Terms and conditions of PT MAIL APS
Additional Terms (franking machines to Credit Lock system and various machines): Read more
The following terms and conditions apply to all offers, sales and deliveries from PT MAIL APS (hereinafter the Company) unless otherwise agreed in writing. The Company's distribution network can cause the buyer will receive its products from countries other than Denmark accompanied by a delivery note issued from the current leverandøri this country. Although the delivery note should contain terms and conditions that differ from current conditions, the present Danish conditions still apply between the company and the buyer.
Offers and order acceptance:
written offer from the company is only binding on the company, if accepted in writing and acceptance is received by the Company within 7 working days from dato-/tidsangivelse of the document containing the company's offer. Oral offer / acceptance is not binding on the company unless the company submits written confirmation to the buyer. If the order confirmation deviates from the customer's order at a premium, restriction or reservation, and the buyer does not agree to these changes, it shall, within 24 hours written notice to the Company. In the opposite case applies only to the company's order confirmation.
Prices quoted are inclusive. customs, but excl. packaging, taxes and other charges. Unless otherwise agreed, the buyer pays shipping from the place of delivery, and handling fee. The Company reserves the right to adjust the prices stated in accordance with changes in customs and tax rates, currency, supplier prices, commodity prices, etc., which might occur before delivery. If the company's costs increased as a result of the buyer, the company may claim compensation for this. Discounts granted only if agreed in writing.
Payment terms are net cash at the buyer's receipt of the goods, unless otherwise agreed in writing in order confirmation or invoice. Buyer fails to pay on time, calculate an interest rate of 2% per year. month. Agreed discounts granted only if the payment is received on time.
The delivered goods remain the Company's property until payment is made in full to the extent that a retention of title is valid under applicable law.
Delivery and shipping:
Delivery is ex the Company's business address and shipment is at the buyer's risk and expense. If delivery with independent carrier, delivery, however, the surrender of such carrier, or by surrender to the forwarding agent, whether simply disseminates itself or is responsible for this. Delivery time is determined separately for each delivery. If a delay in delivery can be foreseen, the company is obliged to immediately notify the Buyer thereof and of the new delivery.
If delivery is not performed within 1 month after the specified delivery date, the Purchaser may by written notice to the company to state that the order be canceled if delivery is not made within 14 days after the company has received the message. Delivery takes place not before the expiry of the 14 days, the order as canceled. Buyer is not entitled to compensation for any direct or indirect loss from any cause, unless the delay is caused by one of the company gross negligence. The Company is in no way responsible for operating loss, loss of profits or other indirect loss or damage.
The products come with guarantees as producer or supplier, the company offers. Buyer may not rely on any additional guarantee to the company. The buyer is obliged to check the goods immediately upon receipt. Complaints must be made in writing within 7 days of receipt. In the case of hidden defects extended warranty period of 3 months from the receipt of item. If the buyer does not within the time limits notified the company that he will invoke a defect, he can not later rely on it, unless the company has taken deposits ; else the object for a long time or has acted fraudulently.
The Company is not responsible for any defects in the delivery caused by errors or omissions in its supplier or manufacturer, or otherwise justified by the supplier or producer. To the extent that the company may have legitimate claim of supplier / manufacturer, transporting honor this obligation to the buyer, so the buyer is committed to his claim directly against the producer / supplier. Any claims by the purchaser shall not exceed the defective shipment of invoice value excluding. VAT.

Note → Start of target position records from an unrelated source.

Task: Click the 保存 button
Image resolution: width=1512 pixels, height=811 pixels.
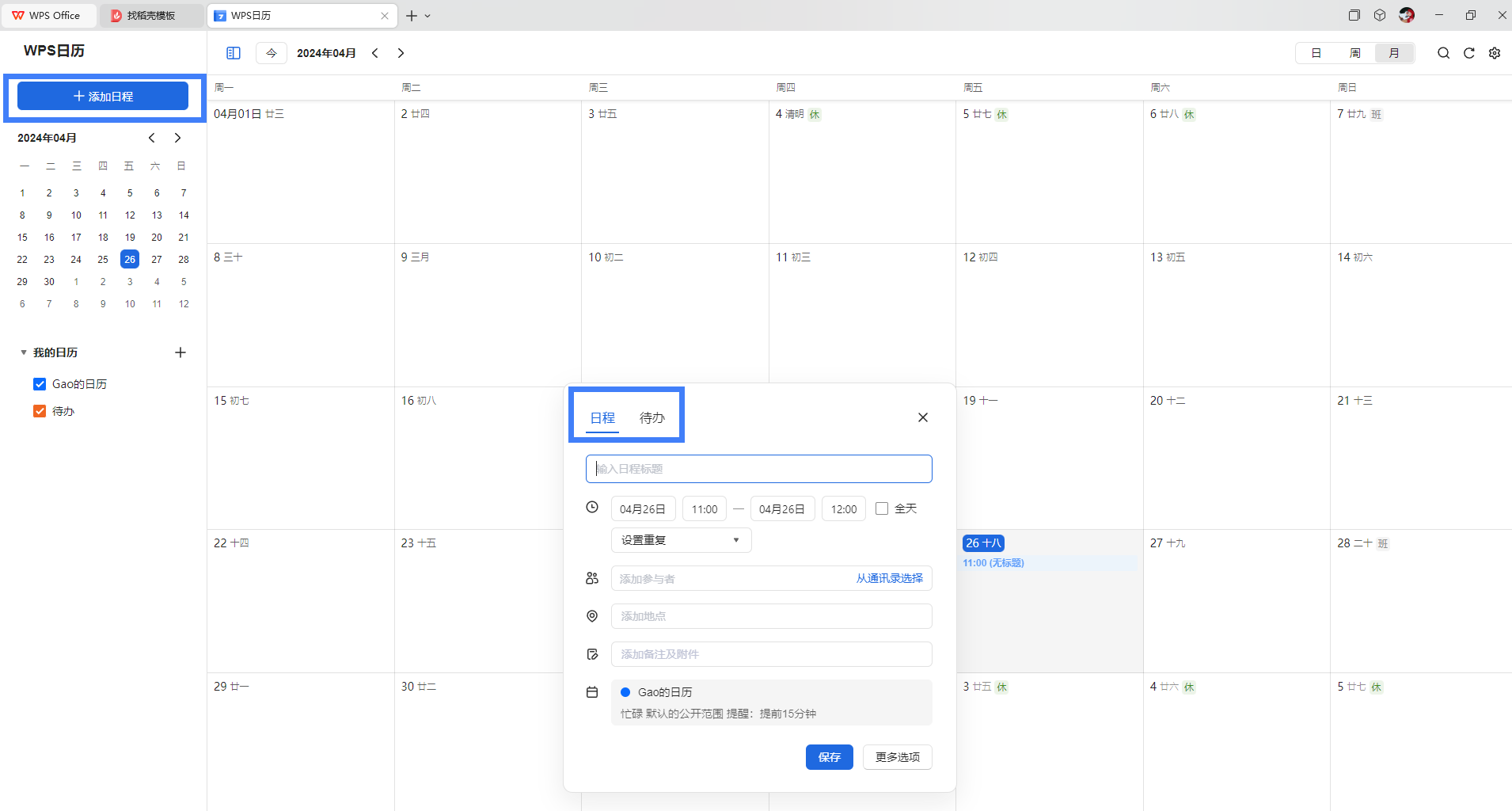Action: tap(829, 757)
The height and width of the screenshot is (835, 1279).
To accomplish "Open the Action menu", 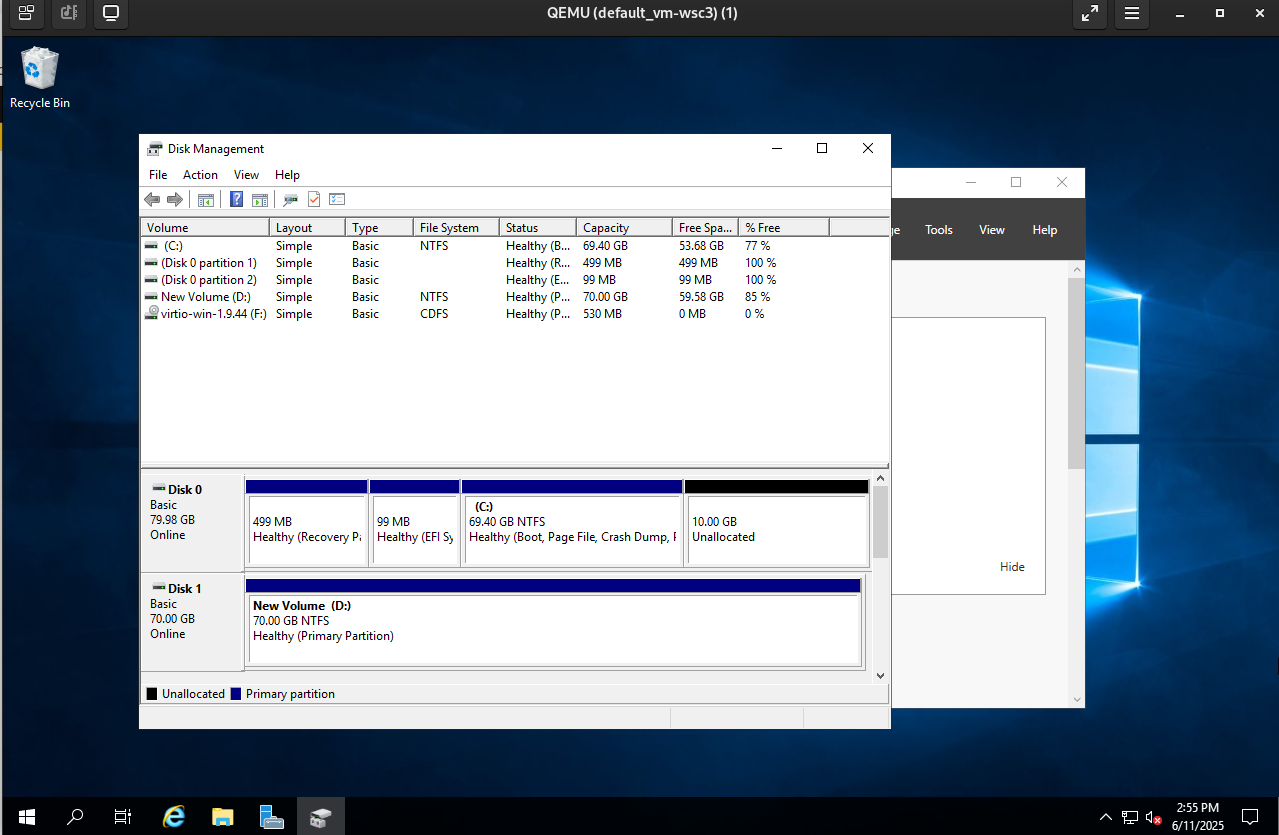I will click(x=200, y=175).
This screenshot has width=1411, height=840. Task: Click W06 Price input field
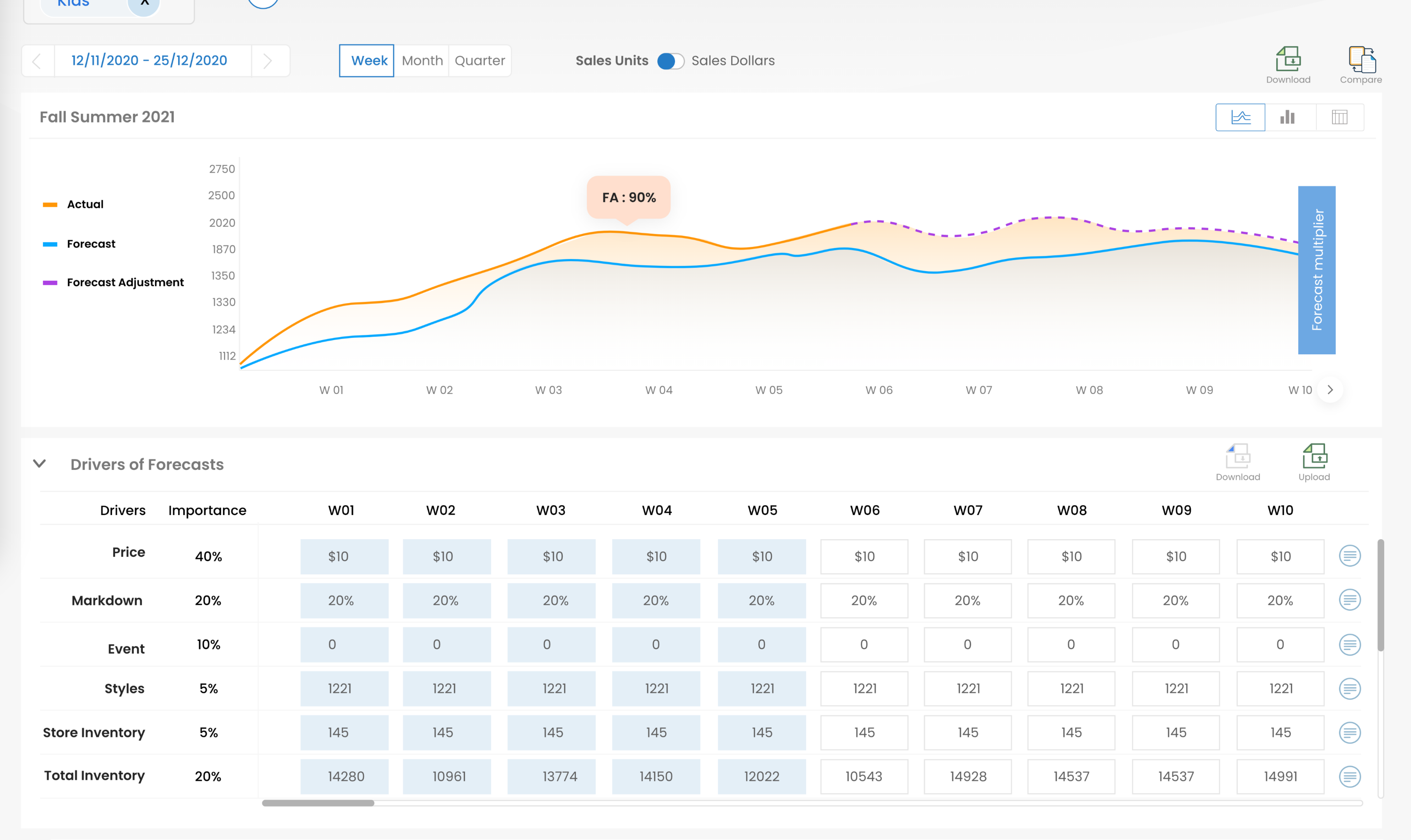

The Company is not responsible for damage to real or personal property, and the Company is not liable for loss of profit loss or other indirect loss or damage. The company is solely responsible for the injury caused by the products supplied, if it can be proved that the damage caused due to errors and omissions expelled by the Company. To the extent that the Company incurs liability to third parties, the buyer is obliged to keep the company skadesløsi same extent as the company's liability is limited to the above points. If a third party makes a claim against any of the parties for compensation in accordance with the above, that Party shall notify the other party. The buyer is liable to be sued in the same court, which deals with product liability case against the company.
The Company shall not be liable for any failure to perform its obligations if they are prevented from or be unduly burdensome due to fire, explosion, natural disasters, war, civil unrest, state of emergency, beslaglæ com m unications, currency restrictions, import or export, labor disputes, shortage of transport, general shortage of materials, defects or delays in deliveries by sub-contractors or other circumstances implied its domination.

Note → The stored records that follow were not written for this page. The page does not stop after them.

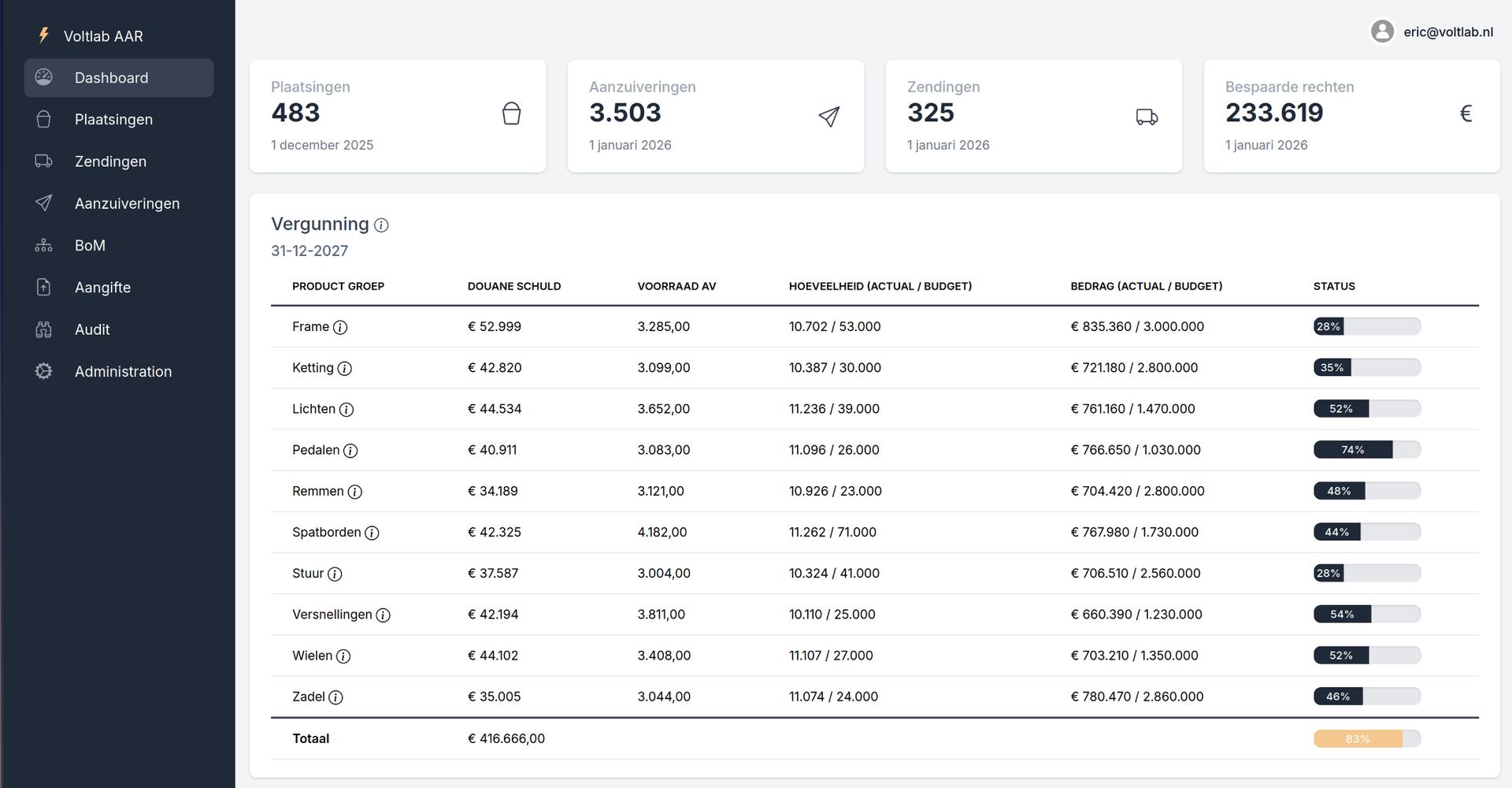Open the info icon beside Stuur
Image resolution: width=1512 pixels, height=788 pixels.
tap(335, 574)
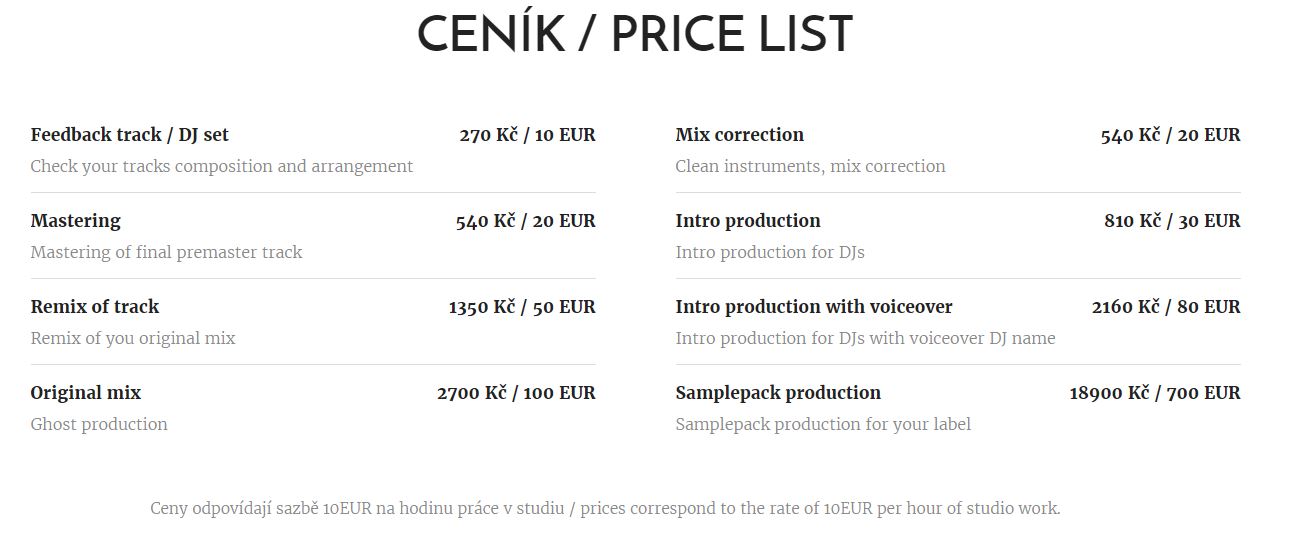This screenshot has height=533, width=1295.
Task: Select the Feedback track / DJ set title
Action: click(x=129, y=135)
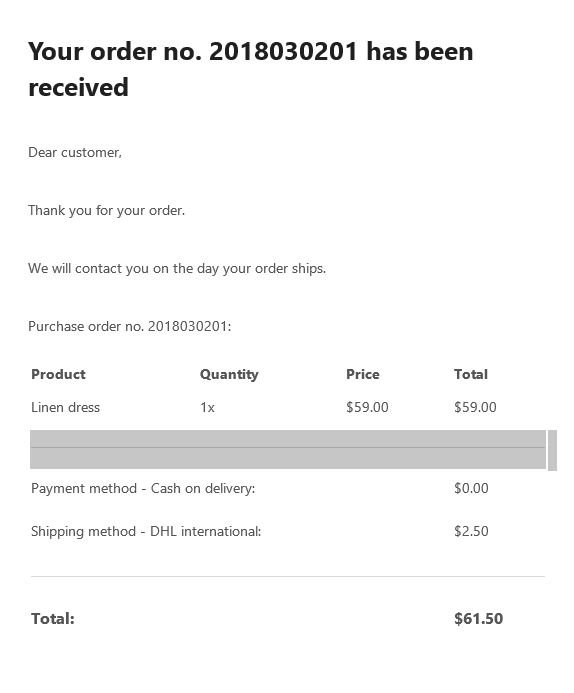The image size is (574, 693).
Task: Select the Dear customer greeting text
Action: coord(75,152)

Items may be returned only after prior written agreement. Return Consignments must be in unopened and undamaged original packaging indicating originalfakturaens number and date. The Company reserves the right, by crediting to deduct a restocking fee of 20% of the invoice value. Return is at the buyer's risk and expense. Custom made or special sourced goods can not be returned.
The above terms and conditions can only be waived by express written agreement between the parties.
Any disputes relating to agreements between the buyer and the Company shall be governed by Danish law at the Company's home jurisdiction.